## WHAT YOU SHOULD DO:
Rewrite the rows from the line containing "Click Properties icon in quick access toolbar" through the line containing "Remove the Störanzeige output entry", swapping "Properties" for "Settings" and keeping everything else the same. Leave out the pictures.

— START OF THE DATA —

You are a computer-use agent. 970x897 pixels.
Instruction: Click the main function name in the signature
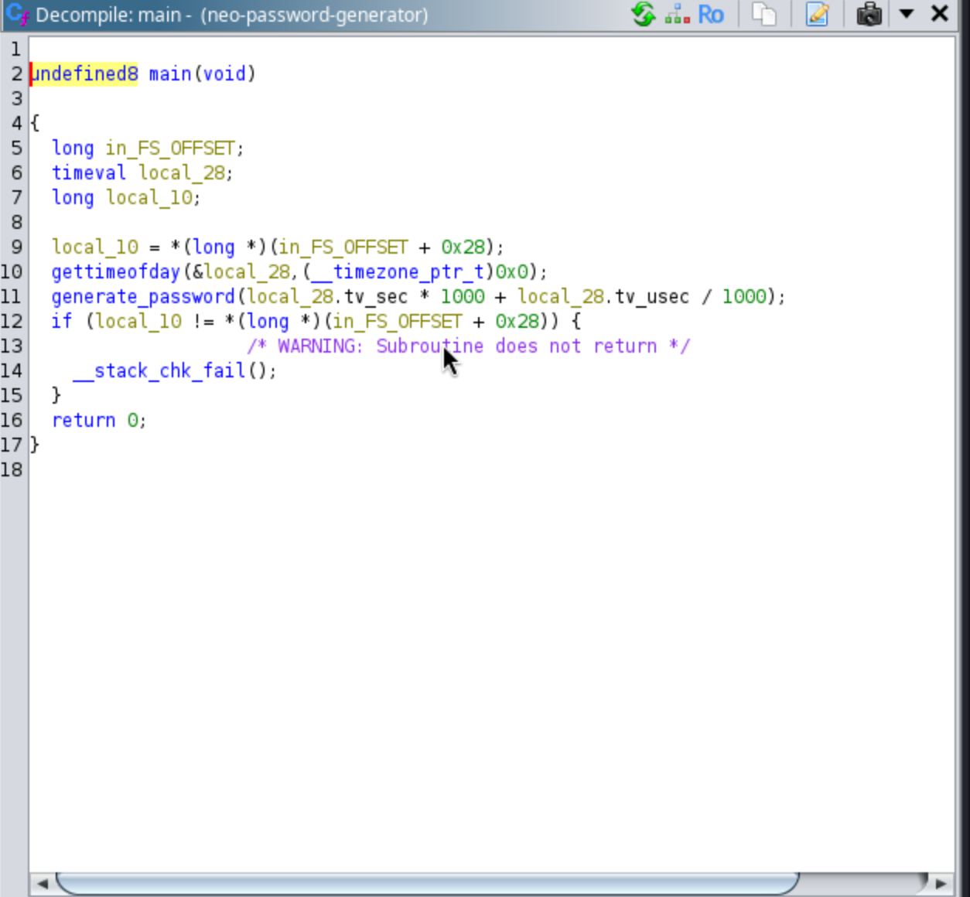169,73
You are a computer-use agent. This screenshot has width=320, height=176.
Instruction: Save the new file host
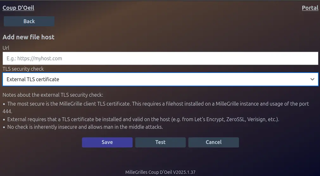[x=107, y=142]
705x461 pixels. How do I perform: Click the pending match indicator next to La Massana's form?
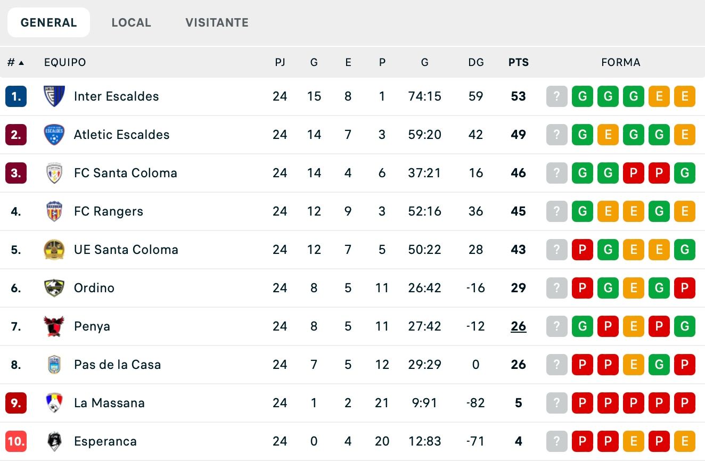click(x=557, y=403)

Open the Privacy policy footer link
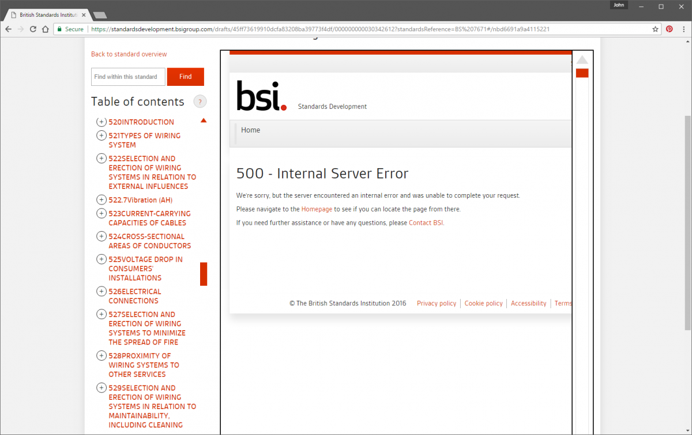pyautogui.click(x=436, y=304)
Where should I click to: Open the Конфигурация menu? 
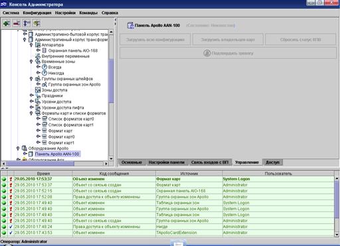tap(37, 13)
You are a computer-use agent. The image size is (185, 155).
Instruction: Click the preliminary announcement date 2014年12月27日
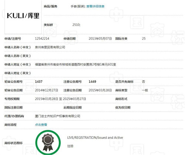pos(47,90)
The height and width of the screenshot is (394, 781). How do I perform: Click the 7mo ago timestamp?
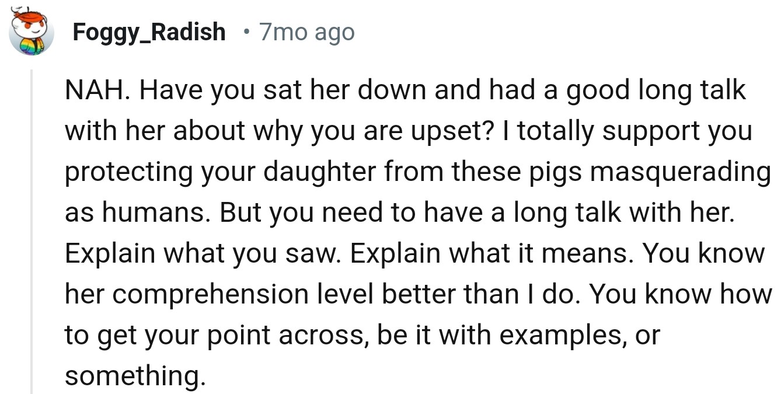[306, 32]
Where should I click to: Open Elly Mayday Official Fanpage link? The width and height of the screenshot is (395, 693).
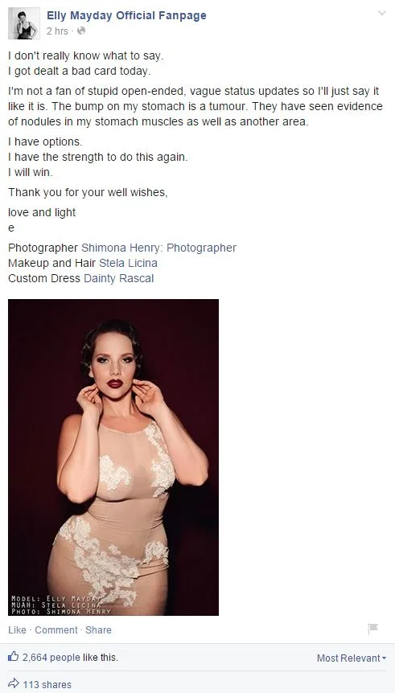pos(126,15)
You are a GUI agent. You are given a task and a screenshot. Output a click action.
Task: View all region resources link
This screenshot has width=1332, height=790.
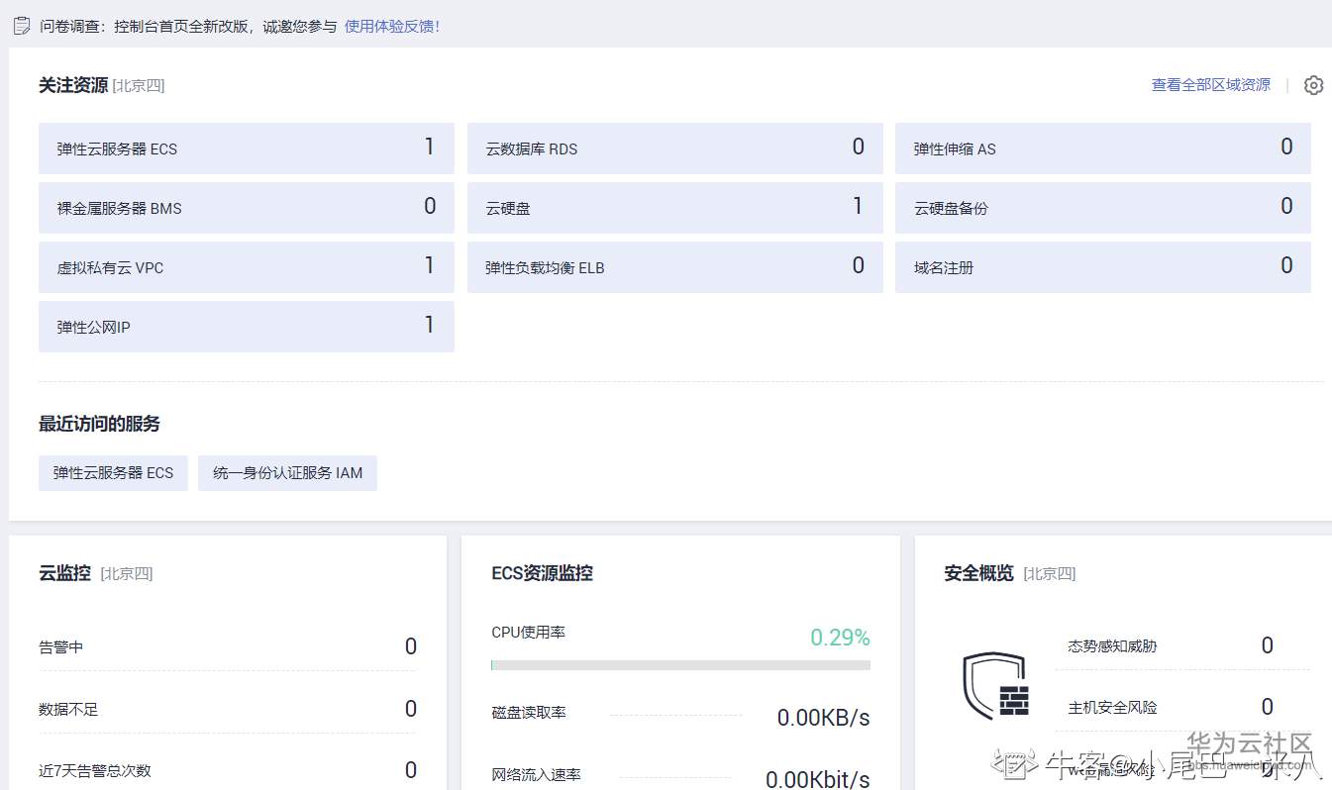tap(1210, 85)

— END OF THE DATA —
— START OF THE DATA —

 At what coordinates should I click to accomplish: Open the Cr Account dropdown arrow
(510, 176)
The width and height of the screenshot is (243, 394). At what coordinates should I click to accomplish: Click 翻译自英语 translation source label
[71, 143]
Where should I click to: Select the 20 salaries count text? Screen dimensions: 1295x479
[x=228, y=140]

— END OF THE DATA —
— START OF THE DATA —

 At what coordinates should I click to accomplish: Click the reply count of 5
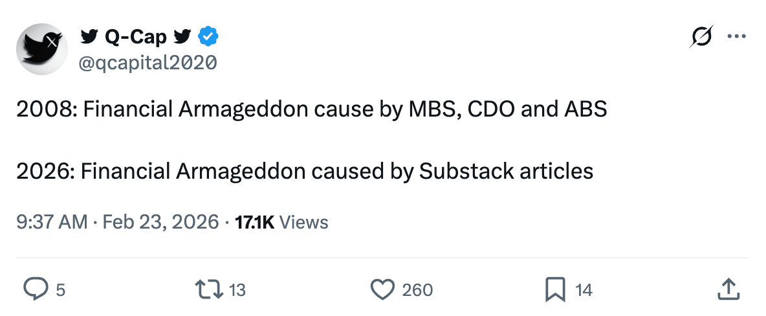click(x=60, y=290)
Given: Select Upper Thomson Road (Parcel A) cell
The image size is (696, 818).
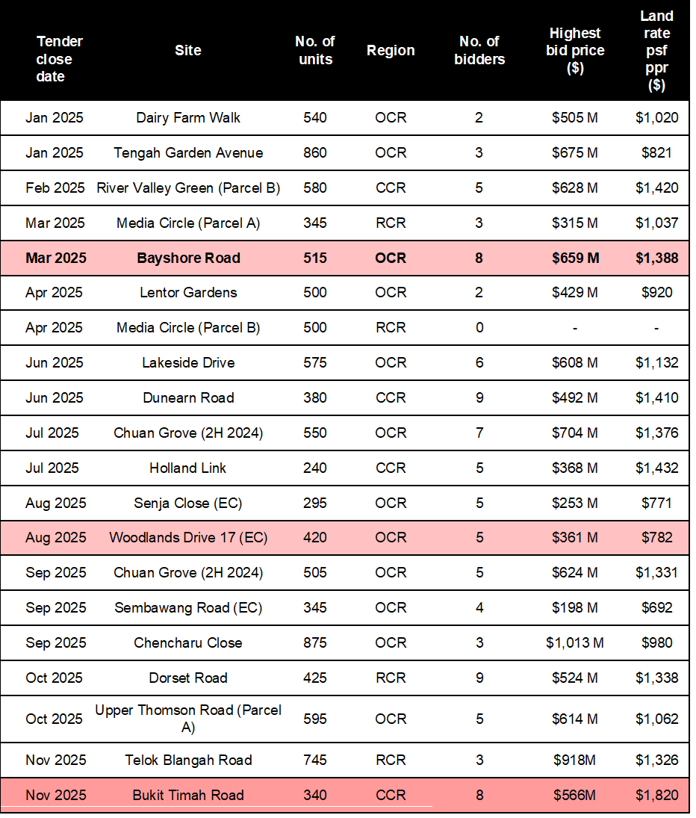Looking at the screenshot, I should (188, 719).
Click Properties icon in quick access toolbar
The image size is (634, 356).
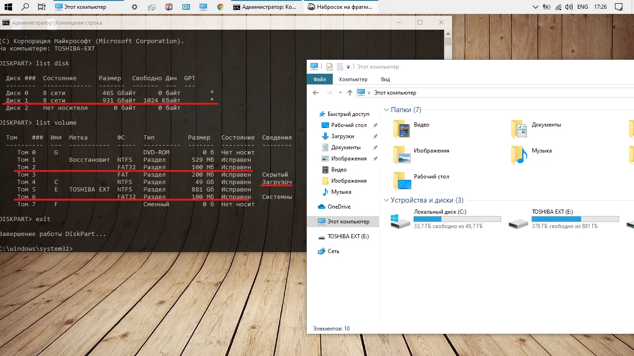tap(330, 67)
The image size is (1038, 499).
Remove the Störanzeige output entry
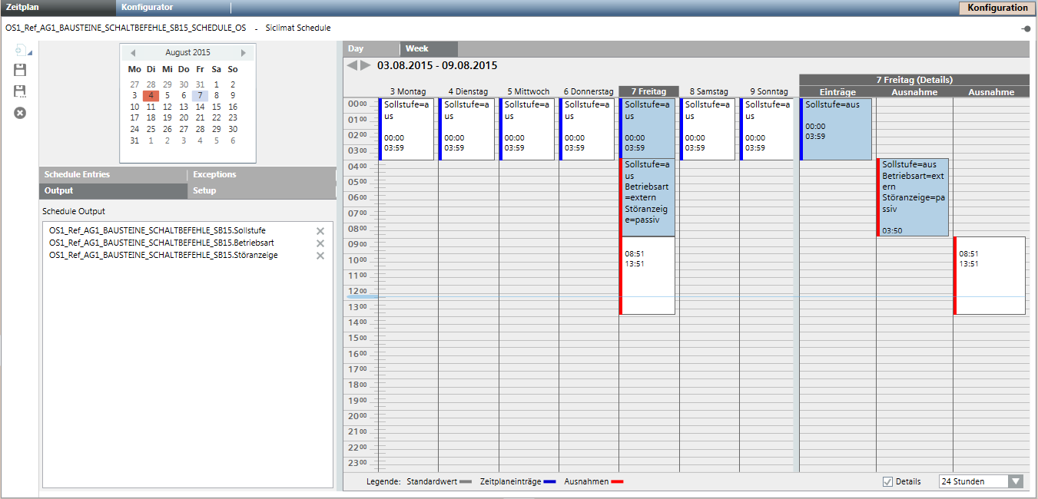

— END OF THE DATA —

## THE OUTPUT:
Click Settings icon in quick access toolbar
The image size is (634, 356).
tap(330, 67)
The image size is (1038, 499).
Remove the Störanzeige output entry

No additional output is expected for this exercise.